Sympathetic autonomic neuropathy as well as small vessel angiopathy have separately been reported in diabetic patients. To evaluate these factors concomitantly in a model of severe, untreated diabetes (plasma glucose 500 mg/dl), alloxan was administered to rats at 4 wk of age and studied them 5 wk later. After seconal anesthesia (mean arterial pressure: control, 154 .+-. 5; diabetic, 126 .+-. 6 mm Hg; P < 0.001), the hindquarters of 10 diabetic (D) and 10 control (C) rats were perfused at constant flow per 100 g through the abdominal aorta with oxygenated Tyrode solution containing dextran. Efflux was from the ligated and severed inferior vena cava. To test the effect of a strong sympathetic stimulus producing reflex peripheral vasoconstriction, the cephalad portions of the rats were rapidly hemorrhaged. The increase in hindquarter perfusion pressure was markedly less in D (14 .+-. 3 mm Hg) than in C (56 .+-. 5 mm Hg) (P < 0.001). The hindquarter perfusion pressure of a 2nd control group was similar to that of D when hemorrhaged after section of the lumbar sympathetic chain (6 .+-. 1 mm Hg increase).
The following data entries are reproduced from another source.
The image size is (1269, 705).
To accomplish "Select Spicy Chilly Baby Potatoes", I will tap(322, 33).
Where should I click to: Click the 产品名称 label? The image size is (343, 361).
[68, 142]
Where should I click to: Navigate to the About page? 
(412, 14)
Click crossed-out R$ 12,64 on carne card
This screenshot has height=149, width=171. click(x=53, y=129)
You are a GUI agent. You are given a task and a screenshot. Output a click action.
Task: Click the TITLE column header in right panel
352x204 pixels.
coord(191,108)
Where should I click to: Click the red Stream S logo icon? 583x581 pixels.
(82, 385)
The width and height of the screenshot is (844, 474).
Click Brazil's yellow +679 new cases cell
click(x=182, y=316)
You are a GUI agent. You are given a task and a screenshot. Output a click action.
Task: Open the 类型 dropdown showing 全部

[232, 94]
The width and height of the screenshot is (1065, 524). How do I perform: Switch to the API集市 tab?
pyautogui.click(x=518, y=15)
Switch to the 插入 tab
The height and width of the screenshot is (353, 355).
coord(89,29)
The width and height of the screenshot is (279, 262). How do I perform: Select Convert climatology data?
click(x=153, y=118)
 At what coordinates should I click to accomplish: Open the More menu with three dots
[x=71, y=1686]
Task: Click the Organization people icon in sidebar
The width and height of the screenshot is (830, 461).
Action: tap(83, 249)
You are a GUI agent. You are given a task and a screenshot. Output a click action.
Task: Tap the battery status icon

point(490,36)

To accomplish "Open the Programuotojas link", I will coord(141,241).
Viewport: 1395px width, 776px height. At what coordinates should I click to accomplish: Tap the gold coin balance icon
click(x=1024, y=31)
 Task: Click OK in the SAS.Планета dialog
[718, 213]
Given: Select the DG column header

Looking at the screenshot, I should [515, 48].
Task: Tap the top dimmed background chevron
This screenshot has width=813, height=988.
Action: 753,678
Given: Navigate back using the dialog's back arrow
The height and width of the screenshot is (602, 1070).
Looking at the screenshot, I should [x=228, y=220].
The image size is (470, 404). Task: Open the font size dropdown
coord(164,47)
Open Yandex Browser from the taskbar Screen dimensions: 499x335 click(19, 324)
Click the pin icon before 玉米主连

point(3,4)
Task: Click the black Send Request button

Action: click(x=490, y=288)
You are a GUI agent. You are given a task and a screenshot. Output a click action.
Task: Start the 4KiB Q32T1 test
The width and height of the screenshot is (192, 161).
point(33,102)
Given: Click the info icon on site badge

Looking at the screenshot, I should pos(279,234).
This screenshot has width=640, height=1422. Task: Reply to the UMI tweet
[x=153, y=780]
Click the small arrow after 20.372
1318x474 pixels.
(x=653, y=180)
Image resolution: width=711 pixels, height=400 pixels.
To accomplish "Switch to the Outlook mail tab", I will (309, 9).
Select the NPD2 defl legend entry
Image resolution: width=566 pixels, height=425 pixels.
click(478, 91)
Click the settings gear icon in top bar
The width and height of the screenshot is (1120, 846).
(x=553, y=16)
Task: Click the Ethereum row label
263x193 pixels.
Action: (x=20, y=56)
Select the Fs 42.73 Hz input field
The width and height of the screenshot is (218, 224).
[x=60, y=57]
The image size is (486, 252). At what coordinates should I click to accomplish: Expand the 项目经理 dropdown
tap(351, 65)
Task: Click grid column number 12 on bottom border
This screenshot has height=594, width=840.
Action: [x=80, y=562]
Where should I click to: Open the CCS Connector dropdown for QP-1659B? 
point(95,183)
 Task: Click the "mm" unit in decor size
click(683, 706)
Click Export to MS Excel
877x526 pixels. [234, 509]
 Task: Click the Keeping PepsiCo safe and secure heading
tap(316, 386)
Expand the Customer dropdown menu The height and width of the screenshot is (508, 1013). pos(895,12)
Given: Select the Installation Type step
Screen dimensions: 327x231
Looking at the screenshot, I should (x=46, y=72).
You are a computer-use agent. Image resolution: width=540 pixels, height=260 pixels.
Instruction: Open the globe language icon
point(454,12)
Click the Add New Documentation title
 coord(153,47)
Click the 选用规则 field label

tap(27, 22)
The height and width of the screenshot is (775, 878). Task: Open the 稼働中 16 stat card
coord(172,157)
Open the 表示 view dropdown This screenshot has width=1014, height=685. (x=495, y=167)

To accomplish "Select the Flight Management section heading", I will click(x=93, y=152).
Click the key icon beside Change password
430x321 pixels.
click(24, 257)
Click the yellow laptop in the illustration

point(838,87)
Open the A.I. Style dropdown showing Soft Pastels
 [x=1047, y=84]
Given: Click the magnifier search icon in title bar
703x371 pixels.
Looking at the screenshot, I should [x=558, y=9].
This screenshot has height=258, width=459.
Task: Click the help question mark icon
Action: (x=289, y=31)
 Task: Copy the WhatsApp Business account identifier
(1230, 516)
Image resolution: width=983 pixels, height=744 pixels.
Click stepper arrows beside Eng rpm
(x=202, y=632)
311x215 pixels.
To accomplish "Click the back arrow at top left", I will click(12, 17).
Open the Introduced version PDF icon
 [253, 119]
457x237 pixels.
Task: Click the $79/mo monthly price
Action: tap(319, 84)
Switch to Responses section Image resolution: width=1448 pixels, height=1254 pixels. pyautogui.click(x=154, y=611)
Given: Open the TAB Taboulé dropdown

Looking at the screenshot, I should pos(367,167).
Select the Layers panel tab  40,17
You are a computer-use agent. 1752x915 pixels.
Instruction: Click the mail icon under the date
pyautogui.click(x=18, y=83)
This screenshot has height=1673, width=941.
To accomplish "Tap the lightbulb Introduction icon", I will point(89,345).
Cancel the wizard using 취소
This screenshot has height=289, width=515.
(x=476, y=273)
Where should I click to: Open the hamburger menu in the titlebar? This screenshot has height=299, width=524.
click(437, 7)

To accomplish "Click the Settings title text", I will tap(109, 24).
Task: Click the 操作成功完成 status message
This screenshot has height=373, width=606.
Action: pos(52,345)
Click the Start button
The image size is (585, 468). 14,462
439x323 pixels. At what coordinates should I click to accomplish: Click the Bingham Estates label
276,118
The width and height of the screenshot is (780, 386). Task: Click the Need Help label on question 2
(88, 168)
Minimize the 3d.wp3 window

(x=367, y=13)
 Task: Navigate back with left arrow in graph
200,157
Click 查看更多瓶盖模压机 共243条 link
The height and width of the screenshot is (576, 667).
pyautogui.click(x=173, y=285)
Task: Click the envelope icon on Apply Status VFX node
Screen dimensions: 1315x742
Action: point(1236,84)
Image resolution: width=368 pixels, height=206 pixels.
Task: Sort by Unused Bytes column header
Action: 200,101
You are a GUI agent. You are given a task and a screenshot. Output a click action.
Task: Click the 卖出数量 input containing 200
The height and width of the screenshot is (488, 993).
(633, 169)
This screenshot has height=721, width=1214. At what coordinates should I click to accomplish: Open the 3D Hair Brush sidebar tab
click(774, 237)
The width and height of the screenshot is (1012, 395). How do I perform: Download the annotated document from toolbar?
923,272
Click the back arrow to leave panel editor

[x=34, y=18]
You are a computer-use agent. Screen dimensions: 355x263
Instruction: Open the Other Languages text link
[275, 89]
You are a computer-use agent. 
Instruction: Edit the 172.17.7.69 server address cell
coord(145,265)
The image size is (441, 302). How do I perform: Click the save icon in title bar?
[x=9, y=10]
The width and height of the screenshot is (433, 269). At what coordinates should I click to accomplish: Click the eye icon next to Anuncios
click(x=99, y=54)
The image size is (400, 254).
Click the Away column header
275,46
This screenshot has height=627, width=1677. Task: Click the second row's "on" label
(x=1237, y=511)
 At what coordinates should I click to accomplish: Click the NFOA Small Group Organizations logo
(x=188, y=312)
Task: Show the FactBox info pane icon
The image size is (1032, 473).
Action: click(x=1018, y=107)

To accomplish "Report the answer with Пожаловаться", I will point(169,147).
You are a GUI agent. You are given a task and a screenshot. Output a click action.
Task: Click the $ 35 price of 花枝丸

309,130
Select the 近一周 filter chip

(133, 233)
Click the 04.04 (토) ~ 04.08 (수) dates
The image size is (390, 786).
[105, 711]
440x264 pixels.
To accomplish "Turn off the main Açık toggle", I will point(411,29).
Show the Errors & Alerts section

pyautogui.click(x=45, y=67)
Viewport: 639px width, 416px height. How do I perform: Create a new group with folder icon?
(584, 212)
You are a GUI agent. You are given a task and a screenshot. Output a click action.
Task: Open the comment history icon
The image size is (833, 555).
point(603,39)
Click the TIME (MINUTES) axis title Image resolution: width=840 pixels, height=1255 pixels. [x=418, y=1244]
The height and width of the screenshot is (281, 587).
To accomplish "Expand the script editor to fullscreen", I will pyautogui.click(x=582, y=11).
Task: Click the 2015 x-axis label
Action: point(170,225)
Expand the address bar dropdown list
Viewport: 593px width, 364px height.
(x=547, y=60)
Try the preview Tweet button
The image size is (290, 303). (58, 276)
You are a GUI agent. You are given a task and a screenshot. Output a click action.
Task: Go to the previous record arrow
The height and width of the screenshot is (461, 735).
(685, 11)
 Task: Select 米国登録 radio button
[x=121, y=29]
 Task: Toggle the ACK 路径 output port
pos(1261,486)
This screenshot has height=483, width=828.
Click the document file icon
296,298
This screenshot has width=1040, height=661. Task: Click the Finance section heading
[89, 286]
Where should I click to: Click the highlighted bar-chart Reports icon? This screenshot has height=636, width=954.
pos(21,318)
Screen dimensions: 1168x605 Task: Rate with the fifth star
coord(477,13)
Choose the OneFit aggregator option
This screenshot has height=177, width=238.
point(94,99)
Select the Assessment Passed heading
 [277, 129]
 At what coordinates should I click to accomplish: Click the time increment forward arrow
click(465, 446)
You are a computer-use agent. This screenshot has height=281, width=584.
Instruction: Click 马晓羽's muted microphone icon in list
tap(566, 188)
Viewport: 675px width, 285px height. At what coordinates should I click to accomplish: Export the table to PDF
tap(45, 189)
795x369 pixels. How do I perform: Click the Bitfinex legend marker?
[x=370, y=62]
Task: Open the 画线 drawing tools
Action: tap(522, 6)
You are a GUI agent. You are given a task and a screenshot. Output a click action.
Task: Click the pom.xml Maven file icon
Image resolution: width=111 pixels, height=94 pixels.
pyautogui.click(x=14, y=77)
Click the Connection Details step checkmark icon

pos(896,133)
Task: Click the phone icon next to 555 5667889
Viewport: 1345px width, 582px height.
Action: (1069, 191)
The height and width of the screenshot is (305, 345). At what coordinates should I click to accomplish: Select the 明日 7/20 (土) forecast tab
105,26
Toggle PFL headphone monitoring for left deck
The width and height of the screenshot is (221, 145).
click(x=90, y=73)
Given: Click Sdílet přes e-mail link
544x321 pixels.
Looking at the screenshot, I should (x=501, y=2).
To determine if peripheral sympathetic denervation occurred in D, the threshold response to norepinephrine in the perfusate was determined. The threshold was significantly lower in D than in C (0.17 .+-. 0.3 vs. 0.49 .+-. 0.04 .mu.g/ml, respectively, P < 0.001). The maximum vasoconstrictor capacity of the vasculature was tested with supramaximal doses of vasopressin and was significantly lower in D than in C (178 .+-. 17 vs. 262 .+-. 6 mm Hg, respectively, P < 0.001). A flow-pressure curve during maximal dilation, induced with papaverine, was significantly lower in D than in C (P < 0.001). Both sympathetic autonomic denervation and microvascular pathology apparently are present in alloxan-induced diabetes and can contribute to abnormalities in blood pressure control.